### EXERCISE DESCRIPTION
Search the records below for "Status"; copy each line that has it.
··· THE DATA
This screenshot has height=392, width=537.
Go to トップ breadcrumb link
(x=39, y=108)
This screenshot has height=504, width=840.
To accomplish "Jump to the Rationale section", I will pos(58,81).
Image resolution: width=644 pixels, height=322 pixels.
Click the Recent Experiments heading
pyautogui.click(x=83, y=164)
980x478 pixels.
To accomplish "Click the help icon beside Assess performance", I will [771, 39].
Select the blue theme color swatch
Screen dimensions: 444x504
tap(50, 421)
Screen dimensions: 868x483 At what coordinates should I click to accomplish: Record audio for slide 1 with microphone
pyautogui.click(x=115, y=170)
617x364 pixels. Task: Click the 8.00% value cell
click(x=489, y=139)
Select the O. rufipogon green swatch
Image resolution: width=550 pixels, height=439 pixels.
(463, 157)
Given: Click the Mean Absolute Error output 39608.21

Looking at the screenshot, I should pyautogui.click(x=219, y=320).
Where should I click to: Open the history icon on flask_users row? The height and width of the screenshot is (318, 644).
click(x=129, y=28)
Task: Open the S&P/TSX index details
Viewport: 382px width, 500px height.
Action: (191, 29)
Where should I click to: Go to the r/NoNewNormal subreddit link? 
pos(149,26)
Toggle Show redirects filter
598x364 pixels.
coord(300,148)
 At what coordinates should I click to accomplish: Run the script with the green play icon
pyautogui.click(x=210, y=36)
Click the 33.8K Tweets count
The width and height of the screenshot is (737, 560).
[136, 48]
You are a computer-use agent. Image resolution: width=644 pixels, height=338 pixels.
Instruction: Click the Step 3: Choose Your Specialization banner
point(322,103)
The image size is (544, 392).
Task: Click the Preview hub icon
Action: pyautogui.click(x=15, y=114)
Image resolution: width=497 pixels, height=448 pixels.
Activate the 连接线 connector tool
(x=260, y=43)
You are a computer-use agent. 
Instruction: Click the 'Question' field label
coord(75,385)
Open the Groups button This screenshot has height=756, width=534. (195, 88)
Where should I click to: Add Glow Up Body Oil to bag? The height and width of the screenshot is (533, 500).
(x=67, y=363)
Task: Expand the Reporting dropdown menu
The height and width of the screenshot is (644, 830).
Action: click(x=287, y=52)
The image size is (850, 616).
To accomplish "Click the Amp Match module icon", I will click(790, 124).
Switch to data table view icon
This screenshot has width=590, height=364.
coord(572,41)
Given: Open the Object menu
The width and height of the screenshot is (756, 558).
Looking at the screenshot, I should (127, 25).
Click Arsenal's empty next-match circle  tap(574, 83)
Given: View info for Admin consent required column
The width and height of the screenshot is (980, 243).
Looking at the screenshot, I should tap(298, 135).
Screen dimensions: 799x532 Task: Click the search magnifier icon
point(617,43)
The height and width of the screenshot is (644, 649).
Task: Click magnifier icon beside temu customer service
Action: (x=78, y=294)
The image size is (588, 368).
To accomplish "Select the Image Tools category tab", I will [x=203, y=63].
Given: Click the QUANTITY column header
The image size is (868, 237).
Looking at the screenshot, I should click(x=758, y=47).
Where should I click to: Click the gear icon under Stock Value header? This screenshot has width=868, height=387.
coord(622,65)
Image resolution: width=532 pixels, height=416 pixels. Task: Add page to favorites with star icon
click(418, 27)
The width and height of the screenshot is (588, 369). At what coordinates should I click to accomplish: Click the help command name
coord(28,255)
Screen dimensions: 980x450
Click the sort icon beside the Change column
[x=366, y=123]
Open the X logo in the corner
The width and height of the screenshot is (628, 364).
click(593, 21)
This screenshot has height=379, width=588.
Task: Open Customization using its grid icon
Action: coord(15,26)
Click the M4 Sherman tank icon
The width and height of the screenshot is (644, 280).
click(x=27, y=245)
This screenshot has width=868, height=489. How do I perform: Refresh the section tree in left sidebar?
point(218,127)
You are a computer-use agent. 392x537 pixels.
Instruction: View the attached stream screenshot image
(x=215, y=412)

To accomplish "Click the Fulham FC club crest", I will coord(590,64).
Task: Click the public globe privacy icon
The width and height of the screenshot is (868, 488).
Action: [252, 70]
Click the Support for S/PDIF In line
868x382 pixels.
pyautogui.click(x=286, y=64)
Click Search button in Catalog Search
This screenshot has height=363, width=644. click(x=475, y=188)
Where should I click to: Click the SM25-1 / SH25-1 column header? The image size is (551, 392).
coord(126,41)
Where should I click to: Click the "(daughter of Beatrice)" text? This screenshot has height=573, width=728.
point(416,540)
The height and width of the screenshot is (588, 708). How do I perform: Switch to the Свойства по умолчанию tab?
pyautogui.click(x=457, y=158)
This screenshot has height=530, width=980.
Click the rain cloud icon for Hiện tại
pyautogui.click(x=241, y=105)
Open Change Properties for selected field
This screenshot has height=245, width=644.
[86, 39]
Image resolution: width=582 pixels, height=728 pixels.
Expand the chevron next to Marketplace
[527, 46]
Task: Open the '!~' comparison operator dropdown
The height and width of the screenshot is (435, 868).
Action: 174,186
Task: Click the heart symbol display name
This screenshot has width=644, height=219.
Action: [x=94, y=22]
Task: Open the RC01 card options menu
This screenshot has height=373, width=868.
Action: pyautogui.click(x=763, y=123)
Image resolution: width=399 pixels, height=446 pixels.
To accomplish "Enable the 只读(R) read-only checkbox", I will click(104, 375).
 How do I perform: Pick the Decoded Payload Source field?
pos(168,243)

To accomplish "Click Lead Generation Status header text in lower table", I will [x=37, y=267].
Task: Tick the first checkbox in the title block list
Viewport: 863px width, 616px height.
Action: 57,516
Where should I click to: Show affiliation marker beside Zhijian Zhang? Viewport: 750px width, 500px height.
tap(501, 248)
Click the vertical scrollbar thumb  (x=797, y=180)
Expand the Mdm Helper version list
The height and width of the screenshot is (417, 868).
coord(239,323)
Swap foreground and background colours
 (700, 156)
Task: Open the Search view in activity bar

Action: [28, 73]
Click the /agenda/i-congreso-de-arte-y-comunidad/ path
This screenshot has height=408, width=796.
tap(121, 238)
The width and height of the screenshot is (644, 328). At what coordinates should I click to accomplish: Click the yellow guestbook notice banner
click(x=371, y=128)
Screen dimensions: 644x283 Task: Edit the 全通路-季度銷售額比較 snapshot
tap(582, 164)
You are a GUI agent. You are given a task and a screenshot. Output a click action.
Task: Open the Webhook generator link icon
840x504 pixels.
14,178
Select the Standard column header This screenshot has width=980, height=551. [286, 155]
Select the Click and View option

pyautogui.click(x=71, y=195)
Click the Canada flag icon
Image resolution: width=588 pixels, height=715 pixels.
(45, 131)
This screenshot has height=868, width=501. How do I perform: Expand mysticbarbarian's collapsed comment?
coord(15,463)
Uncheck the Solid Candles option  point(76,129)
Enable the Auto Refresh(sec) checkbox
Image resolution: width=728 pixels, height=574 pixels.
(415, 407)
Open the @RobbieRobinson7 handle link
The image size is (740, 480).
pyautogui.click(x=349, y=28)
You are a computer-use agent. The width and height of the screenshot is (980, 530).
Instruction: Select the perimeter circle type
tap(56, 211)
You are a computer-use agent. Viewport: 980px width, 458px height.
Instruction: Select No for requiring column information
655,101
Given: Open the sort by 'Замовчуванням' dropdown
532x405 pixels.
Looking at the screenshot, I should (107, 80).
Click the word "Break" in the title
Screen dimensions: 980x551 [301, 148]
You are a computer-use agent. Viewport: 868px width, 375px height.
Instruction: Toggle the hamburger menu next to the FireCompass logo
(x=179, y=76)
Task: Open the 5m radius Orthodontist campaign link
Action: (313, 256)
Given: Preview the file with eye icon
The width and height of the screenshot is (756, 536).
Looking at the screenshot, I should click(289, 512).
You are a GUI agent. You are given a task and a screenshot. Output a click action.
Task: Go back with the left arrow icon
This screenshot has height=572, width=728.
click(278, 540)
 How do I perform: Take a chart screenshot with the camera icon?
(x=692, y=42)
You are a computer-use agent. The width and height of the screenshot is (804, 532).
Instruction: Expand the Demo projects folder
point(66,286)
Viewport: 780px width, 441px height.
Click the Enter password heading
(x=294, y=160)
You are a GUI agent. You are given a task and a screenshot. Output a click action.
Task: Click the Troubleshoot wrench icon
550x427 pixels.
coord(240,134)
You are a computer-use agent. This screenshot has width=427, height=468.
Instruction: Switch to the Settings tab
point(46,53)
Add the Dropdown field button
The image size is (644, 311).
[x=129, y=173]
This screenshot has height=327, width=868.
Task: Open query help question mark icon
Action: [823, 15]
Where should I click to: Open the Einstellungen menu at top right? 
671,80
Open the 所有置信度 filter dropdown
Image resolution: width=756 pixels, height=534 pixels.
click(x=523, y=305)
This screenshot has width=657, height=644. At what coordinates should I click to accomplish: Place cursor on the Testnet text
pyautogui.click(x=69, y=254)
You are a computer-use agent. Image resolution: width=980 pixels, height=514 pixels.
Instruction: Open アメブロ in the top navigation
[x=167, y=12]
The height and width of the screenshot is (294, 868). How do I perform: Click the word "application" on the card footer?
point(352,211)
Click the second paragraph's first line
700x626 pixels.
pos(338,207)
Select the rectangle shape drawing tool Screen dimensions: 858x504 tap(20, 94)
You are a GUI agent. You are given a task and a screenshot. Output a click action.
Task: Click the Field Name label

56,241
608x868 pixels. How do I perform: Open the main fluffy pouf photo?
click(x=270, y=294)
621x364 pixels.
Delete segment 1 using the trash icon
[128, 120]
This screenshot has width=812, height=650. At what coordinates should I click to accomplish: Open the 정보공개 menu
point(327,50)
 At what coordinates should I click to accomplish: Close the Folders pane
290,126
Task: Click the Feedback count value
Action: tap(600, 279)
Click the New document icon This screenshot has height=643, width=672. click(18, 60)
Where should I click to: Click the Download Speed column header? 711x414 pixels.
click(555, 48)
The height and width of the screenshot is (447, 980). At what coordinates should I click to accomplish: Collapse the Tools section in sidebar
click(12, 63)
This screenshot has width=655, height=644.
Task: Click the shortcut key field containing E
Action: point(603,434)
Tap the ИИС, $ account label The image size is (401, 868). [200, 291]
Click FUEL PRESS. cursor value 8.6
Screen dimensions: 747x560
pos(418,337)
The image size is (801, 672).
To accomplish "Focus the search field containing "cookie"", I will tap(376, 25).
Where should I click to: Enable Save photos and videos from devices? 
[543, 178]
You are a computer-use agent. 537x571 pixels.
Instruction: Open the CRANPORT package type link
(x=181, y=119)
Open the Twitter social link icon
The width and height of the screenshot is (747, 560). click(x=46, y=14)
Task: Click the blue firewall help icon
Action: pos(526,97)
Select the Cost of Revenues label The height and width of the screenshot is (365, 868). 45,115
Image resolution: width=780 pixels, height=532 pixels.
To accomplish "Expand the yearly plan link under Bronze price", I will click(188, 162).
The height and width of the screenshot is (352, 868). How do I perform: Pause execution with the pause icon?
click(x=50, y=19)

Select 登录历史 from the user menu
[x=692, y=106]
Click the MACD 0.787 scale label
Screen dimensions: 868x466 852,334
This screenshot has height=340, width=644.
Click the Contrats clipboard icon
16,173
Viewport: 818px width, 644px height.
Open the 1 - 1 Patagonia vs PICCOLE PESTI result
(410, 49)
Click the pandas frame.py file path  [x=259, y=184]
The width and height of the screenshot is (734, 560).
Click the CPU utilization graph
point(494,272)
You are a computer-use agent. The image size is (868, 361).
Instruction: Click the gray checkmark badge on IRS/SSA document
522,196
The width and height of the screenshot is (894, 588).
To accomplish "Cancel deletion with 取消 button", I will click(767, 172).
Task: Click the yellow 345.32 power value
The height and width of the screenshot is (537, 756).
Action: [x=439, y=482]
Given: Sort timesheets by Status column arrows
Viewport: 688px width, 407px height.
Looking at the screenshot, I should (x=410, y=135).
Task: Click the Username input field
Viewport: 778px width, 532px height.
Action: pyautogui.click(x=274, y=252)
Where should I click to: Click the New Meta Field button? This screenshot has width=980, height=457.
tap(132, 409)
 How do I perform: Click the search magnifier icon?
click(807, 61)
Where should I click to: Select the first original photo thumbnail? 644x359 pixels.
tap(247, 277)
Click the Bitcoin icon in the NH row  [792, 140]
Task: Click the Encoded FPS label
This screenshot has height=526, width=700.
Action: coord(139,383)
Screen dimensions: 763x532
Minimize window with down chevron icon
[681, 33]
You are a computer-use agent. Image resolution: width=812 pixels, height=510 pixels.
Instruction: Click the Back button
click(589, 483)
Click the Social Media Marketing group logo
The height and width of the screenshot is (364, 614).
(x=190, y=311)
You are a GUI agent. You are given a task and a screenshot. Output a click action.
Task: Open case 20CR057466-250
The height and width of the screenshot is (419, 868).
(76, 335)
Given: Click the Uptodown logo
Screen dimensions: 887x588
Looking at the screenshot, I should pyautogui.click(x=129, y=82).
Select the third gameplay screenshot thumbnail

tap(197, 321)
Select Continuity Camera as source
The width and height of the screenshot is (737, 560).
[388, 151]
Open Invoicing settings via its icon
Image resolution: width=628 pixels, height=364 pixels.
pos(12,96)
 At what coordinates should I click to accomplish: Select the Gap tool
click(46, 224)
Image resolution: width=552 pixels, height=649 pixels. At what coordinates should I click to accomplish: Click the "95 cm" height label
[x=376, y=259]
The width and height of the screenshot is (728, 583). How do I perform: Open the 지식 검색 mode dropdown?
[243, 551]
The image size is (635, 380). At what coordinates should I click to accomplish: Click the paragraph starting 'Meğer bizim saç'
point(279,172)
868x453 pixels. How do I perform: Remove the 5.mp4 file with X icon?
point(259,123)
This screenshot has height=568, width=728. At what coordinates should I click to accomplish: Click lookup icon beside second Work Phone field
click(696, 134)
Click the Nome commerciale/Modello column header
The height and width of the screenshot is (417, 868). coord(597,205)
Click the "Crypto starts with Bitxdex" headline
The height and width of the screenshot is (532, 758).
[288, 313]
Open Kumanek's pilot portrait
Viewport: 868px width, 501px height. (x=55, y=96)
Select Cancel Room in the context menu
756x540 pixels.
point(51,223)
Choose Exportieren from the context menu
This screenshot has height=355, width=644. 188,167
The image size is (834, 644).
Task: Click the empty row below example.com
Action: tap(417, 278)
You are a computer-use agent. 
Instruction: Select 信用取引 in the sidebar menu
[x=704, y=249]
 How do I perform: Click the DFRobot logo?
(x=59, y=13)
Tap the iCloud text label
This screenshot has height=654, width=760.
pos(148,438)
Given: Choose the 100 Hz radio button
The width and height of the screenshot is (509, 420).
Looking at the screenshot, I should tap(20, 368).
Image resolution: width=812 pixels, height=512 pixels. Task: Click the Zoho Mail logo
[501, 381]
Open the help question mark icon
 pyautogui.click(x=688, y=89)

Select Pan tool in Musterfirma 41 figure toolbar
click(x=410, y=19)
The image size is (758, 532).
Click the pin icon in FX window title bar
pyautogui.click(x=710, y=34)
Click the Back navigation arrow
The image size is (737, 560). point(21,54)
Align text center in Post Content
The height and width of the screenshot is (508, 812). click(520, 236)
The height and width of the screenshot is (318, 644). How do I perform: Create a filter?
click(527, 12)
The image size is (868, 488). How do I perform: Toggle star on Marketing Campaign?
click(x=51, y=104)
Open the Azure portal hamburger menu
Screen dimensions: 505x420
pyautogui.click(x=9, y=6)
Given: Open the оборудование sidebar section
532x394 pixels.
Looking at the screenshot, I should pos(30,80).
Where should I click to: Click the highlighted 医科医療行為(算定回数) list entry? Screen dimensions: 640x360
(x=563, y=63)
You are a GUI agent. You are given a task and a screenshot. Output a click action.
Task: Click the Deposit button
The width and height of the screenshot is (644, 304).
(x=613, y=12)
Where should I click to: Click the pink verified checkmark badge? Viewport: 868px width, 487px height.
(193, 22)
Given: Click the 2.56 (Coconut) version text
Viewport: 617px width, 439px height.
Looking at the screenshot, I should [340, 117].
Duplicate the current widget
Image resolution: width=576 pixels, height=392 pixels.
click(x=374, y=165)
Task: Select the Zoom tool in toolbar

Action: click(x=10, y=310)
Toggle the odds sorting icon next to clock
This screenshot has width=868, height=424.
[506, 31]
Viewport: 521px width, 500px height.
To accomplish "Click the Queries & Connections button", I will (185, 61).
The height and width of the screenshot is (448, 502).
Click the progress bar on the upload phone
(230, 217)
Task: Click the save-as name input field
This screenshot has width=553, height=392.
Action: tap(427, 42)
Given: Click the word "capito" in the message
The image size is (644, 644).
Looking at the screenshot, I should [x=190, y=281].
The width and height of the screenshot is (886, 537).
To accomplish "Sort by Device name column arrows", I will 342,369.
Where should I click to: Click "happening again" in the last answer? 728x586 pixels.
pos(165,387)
······
### SOLUTION
To accomplish "Click Lead Generation Status header text in lower table", I will [x=37, y=267].
Given: Sort timesheets by Status column arrows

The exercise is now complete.